Барышня в польском костюме с белой меховой опушкой подошла к нему и села рядом с ним.
– Симпатичный брюнет, что ж вы не танцуете? – спросила она. – Отчего вы такой скучный?
– Потому что скучно.
– А вы угостите лафитом. Тогда не будет скучно.
Васильев ничего не ответил. Он помолчал и спросил:
– Вы в котором часу ложитесь спать?
– В шестом.
– А встаете когда?
– Когда в два, а когда и в три.
– А вставши, что делаете?
– Кофий пьем, в седьмом часу обедаем.
– А что вы обедаете?
– Обыкновенно… Суп или щи, биштекс, дессерт. Наша мадам хорошо содержит девушек. Да для чего вы всё это спрашиваете?
– Так, чтоб поговорить…
Васильеву хотелось поговорить с барышней о многом. Он чувствовал сильное желание узнать, откуда она родом, живы ли ее родители и знают ли они, что она здесь, как она попала в этот дом, весела ли и довольна или же печальна и угнетена мрачными мыслями, надеется ли выйти когда-нибудь из своего настоящего положения… Но никак он не мог придумать, с чего начать и какую форму придать вопросу, чтоб не показаться нескромным. Он долго думал и спросил:
– Вам сколько лет?
– Восемьдесят, – сострила барышня, глядя со смехом на фокусы, какие выделывал руками и ногами плясавший художник.

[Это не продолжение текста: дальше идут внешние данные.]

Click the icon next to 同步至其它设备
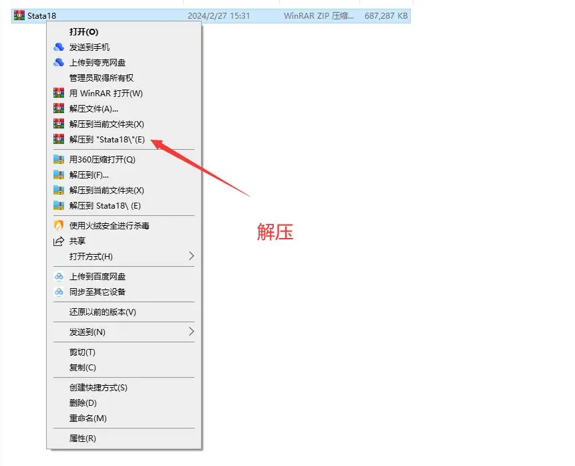Image resolution: width=575 pixels, height=466 pixels. [59, 292]
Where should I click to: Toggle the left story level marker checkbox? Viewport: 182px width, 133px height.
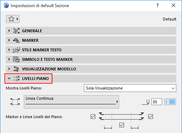click(x=93, y=117)
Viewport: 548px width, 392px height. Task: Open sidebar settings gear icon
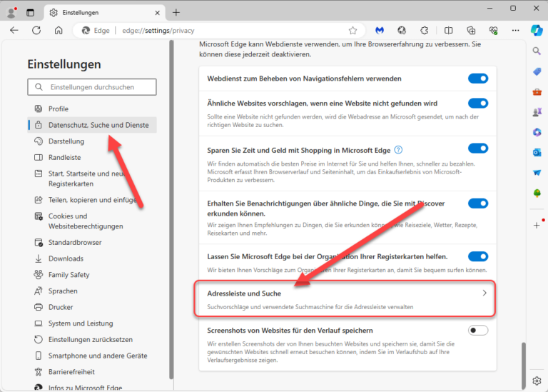pos(537,381)
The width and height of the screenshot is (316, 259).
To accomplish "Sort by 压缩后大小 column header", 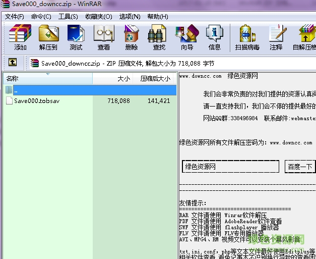I will coord(155,78).
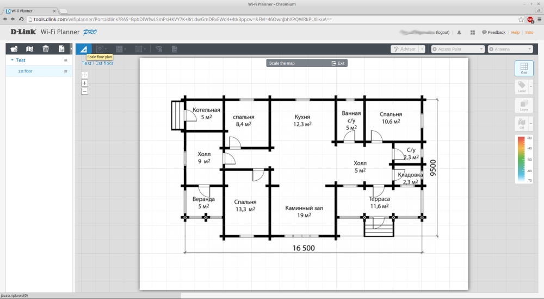The height and width of the screenshot is (299, 544).
Task: Click the notifications bell icon
Action: click(x=459, y=33)
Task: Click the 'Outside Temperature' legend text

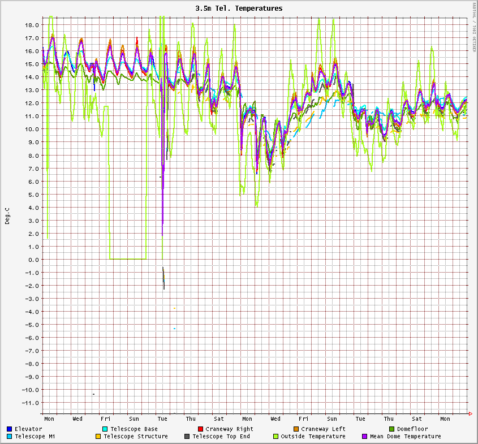Action: pos(313,437)
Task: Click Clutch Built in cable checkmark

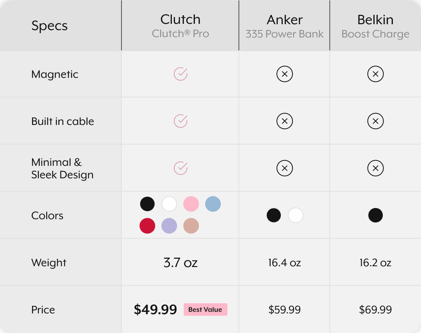Action: (180, 121)
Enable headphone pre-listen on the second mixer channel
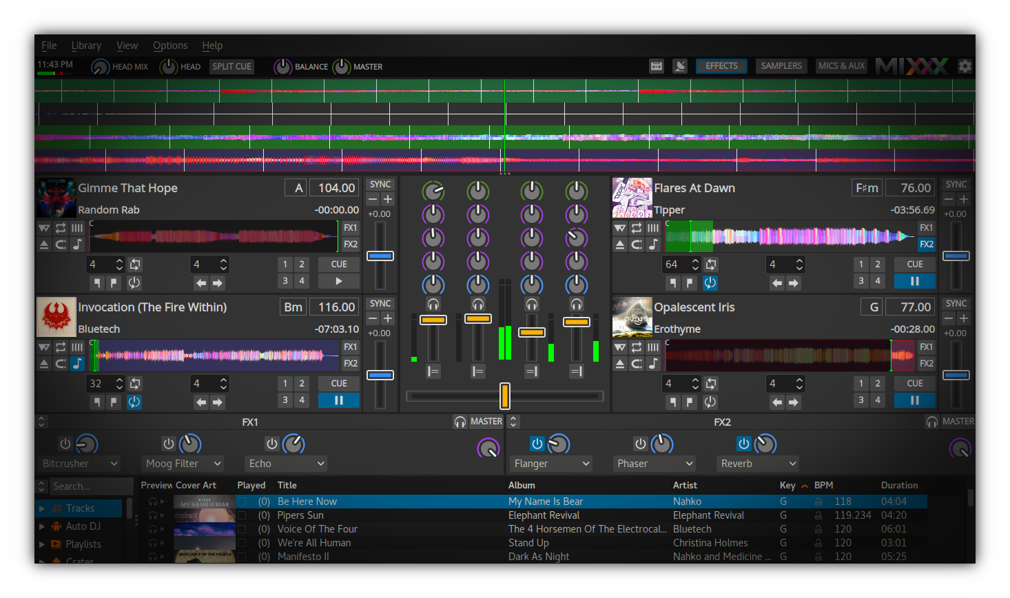 point(478,303)
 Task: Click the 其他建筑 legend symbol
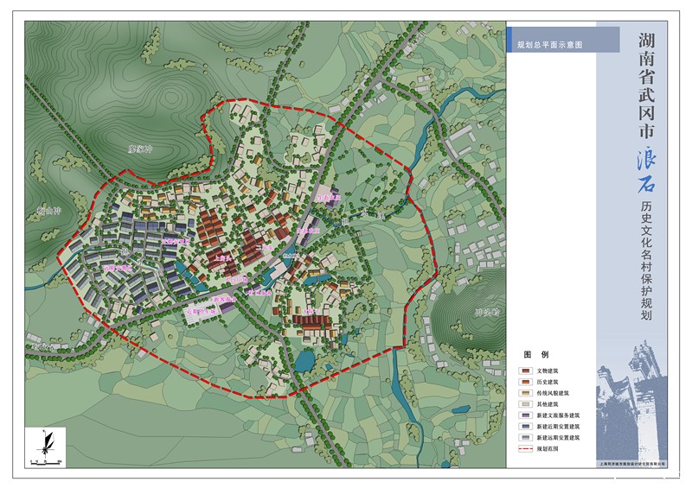tap(524, 403)
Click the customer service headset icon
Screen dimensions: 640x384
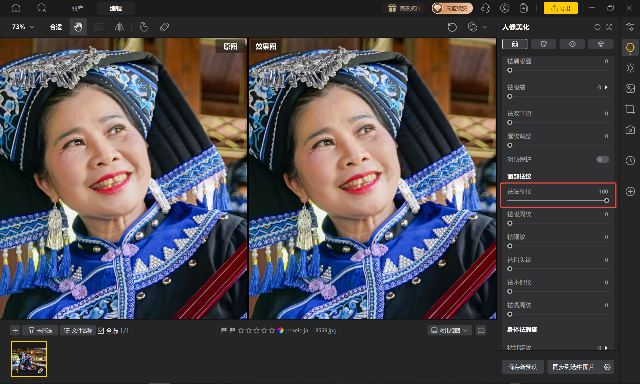coord(486,8)
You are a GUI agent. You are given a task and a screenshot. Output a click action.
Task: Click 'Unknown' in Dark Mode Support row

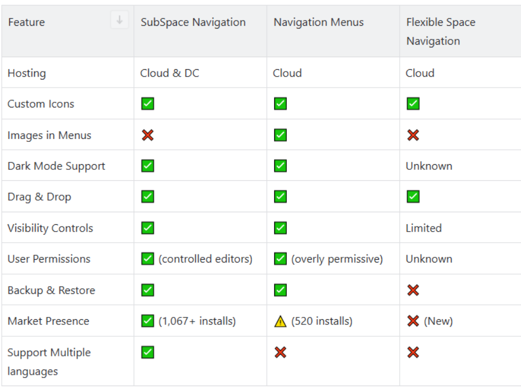click(x=429, y=166)
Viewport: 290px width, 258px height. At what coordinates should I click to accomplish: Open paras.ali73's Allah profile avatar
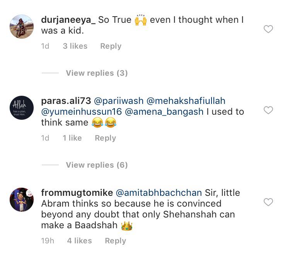coord(22,108)
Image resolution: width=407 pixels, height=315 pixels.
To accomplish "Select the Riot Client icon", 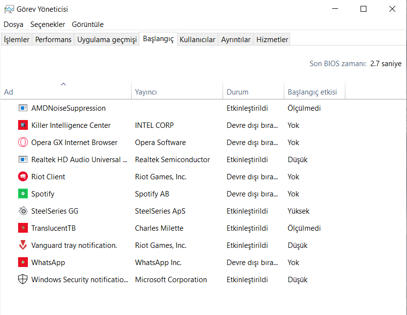I will click(23, 177).
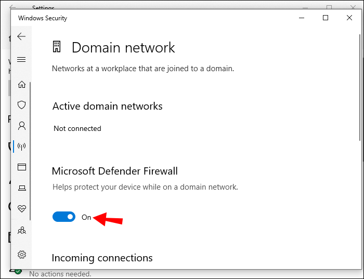364x279 pixels.
Task: Open Firewall & network protection icon
Action: coord(21,146)
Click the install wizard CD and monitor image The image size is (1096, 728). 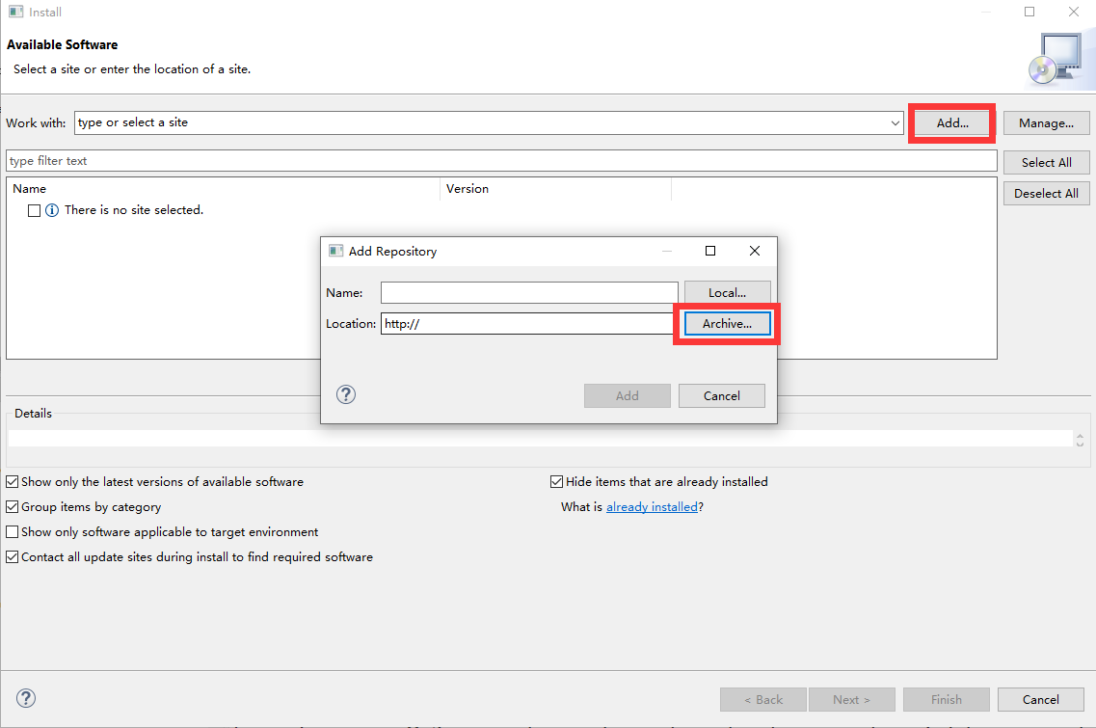click(1059, 60)
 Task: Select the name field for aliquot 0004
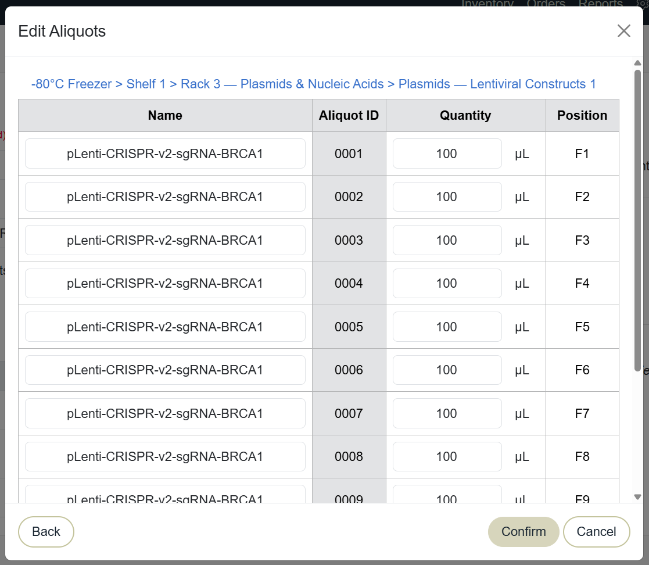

Вдруг она чему-то захохотала и сказала громко, так, что все слышали, длинную циническую фразу. Васильев оторопел и, не зная, какое выражение придать своему лицу, напряженно улыбнулся. Улыбнулся только один он, все же остальные – его приятели, музыканты и женщины даже и не взглянули на его соседку, точно не слышали.
28
…он читал «Листок»… – «Московский листок», ежедневная политико-литературная газета, издававшаяся с 1881 по 1918 г.